DIRECTIVES>
- A) Answer these questions from the Vaulx-en-Velin text:
(i) In what year does the first verifiable mention of the village appear?
(ii) Between which years was the Saint Jean Villeurbanne dam built?
(iii) What did SASE specialize in?
- B) Reproduce the Vaulx-en-Velin text word for word, starting with "Many people suffered" and going on through "Vaulx-en-Velin from flooding.".

PROVIDED PASSAGE>
*-*-*

Vaulx-en-Velin (/fr/) is a commune in the Metropolis of Lyon, Auvergne-Rhône-Alpes, eastern France. It is the third-largest suburb of the city of Lyon, and is located to its northeast, on the river Rhône.

==History==
The rivers, including the Rhône, regularly overflowed their banks, leaving behind a swampy area. The first verifiable mention of the village of Vaulx-en-Velin comes from the year 1225. The place was not spared from wars either. In 1628 the plague raged in the village.
Many people suffered from malaria - the field name "En Palud" (French for "in the swamp") testifies to this. A dike was built between 1863 and 1879 to dry out around 9,000 hectares of land. The Saint Jean Villeurbanne dam, built between 1879 and 1882, protects Vaulx-en-Velin from flooding.

At the beginning of the 20th century, Vaulx-en-Velin, which had traditionally focused on agricultural production (wheat, vegetables, and fodder, later sugar beets), underwent a transformation: Industrialization began in 1925 with the founding of SASE (Soie Artificielle du Sud-Est, artificial silk of the southeast), which specialized in converting cellulose into viscose (artificial silk). Up to 3,000 people worked in the textile industry in Vaulx-en-Velin. When the crisis in the textile industry became apparent in 1980 with the closure of the former SASE factory, the town was hit hard by unemployment.

*-*-*

DATA SHOWN>
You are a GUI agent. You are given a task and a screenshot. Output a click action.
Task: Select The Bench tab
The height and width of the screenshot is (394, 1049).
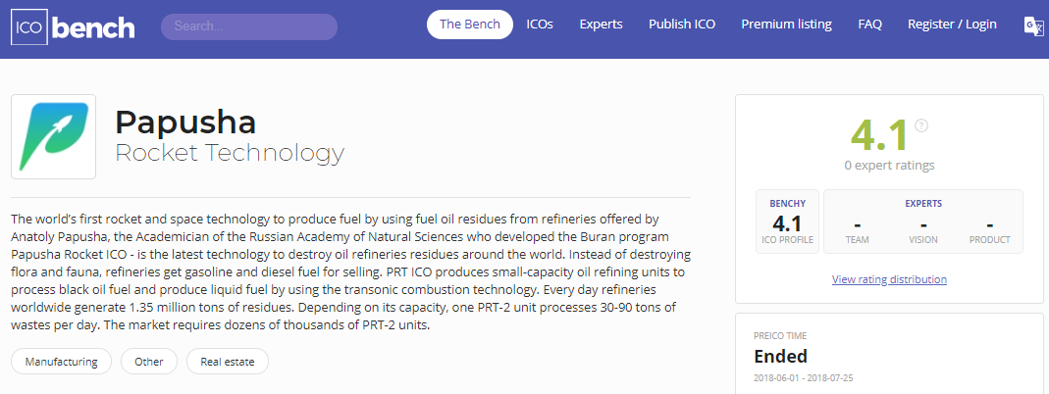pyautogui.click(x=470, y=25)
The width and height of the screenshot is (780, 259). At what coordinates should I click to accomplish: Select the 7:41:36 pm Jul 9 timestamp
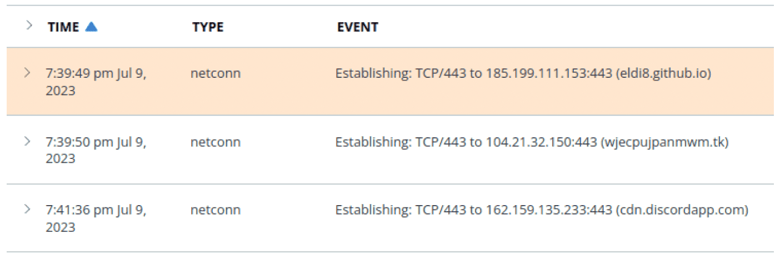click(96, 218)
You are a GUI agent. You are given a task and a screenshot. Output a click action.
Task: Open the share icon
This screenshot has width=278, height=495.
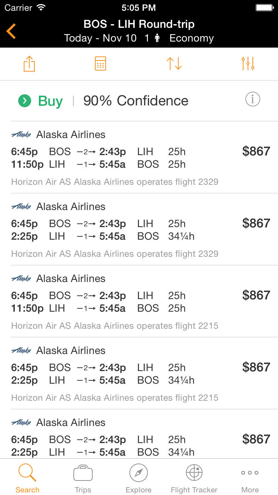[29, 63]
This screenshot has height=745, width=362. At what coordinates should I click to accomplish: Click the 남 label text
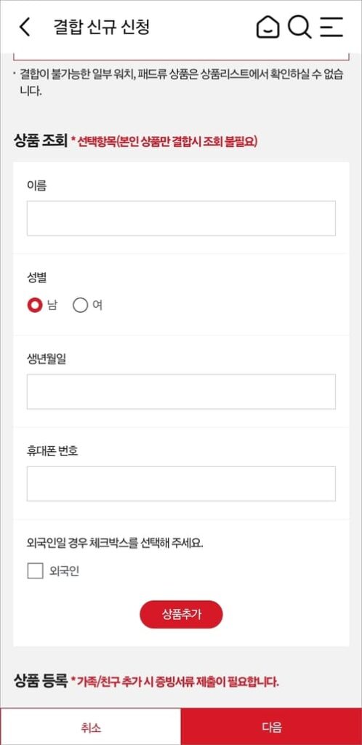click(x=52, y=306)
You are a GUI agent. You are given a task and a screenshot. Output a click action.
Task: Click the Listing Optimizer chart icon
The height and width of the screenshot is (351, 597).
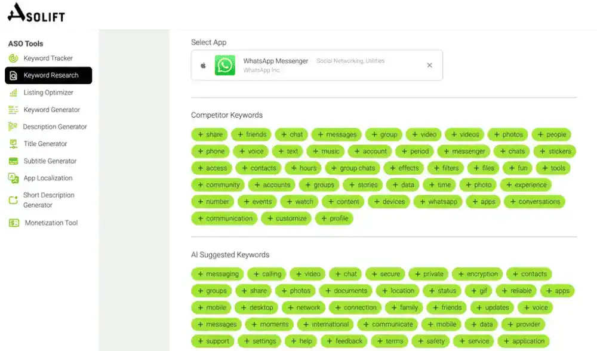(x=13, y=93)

*-*-*

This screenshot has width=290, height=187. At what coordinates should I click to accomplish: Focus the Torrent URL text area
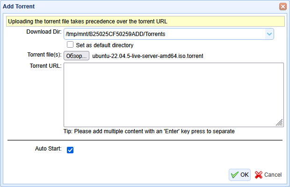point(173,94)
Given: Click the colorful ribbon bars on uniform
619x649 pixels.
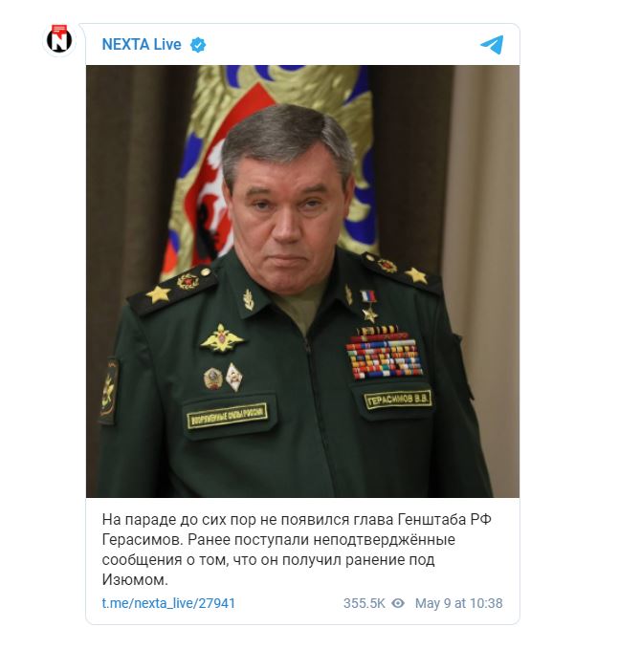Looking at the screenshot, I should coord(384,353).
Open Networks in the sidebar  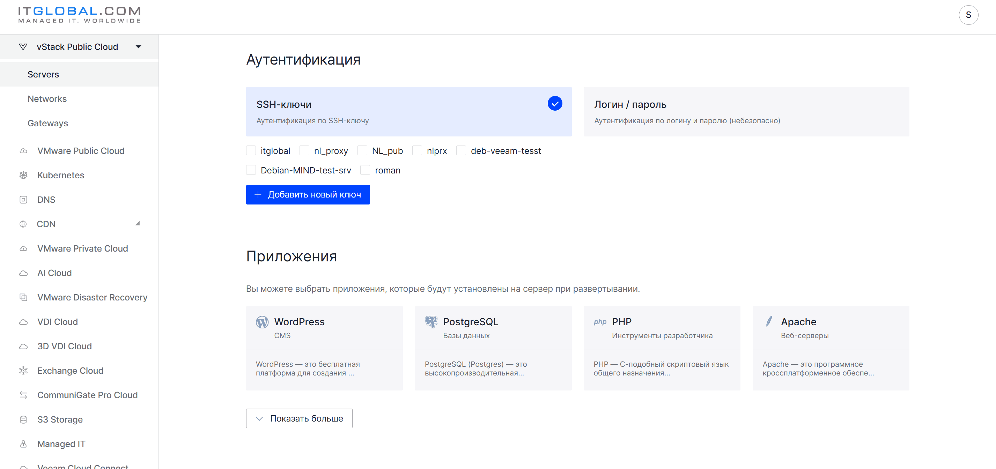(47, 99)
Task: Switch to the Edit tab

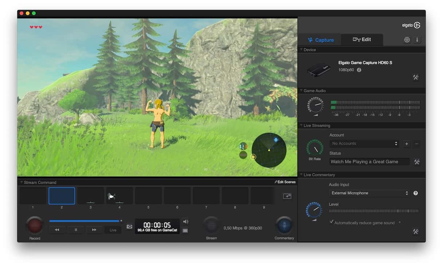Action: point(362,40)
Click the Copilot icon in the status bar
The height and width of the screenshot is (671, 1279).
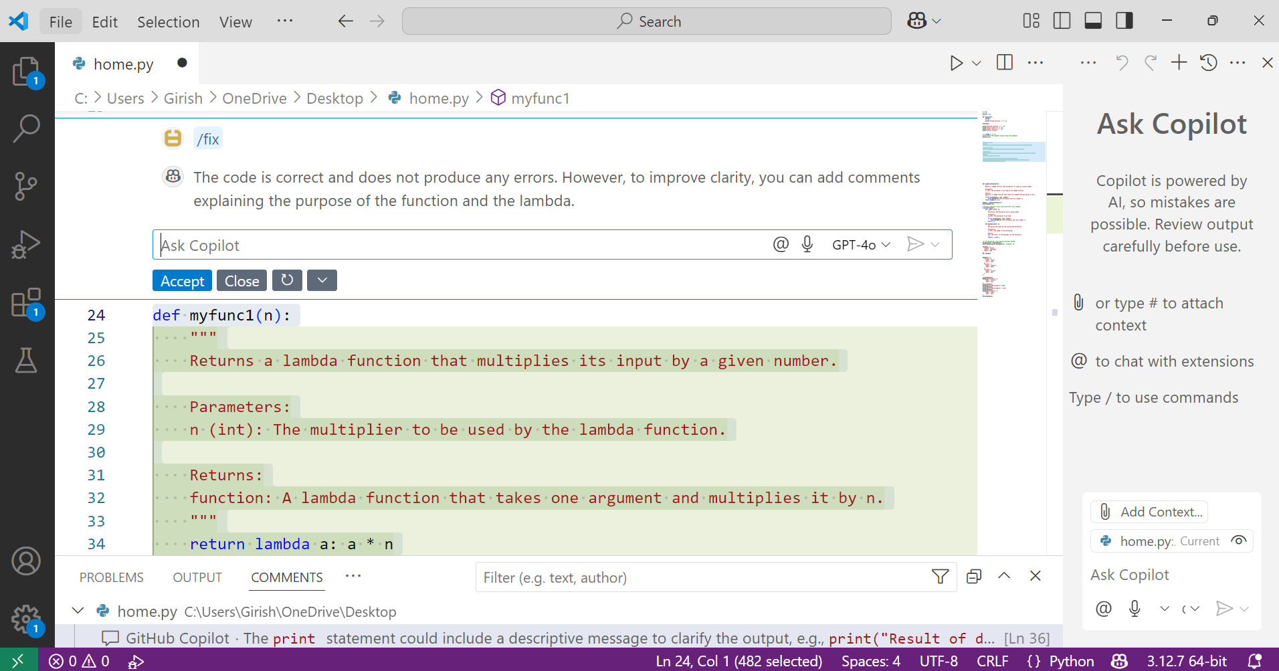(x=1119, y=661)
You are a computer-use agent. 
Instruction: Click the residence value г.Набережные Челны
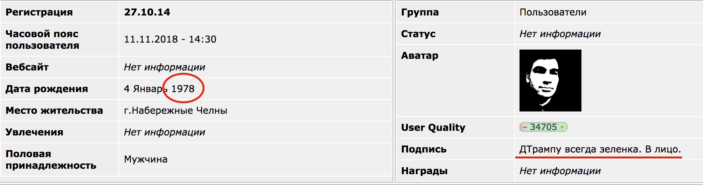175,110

*-*-*

ANSWERS TO EACH TASK>
- A)
(i) 1225
(ii) Between 1879 and 1882
(iii) Converting cellulose into viscose (artificial silk)

- B)
Many people suffered from malaria - the field name "En Palud" (French for "in the swamp") testifies to this. A dike was built between 1863 and 1879 to dry out around 9,000 hectares of land. The Saint Jean Villeurbanne dam, built between 1879 and 1882, protects Vaulx-en-Velin from flooding.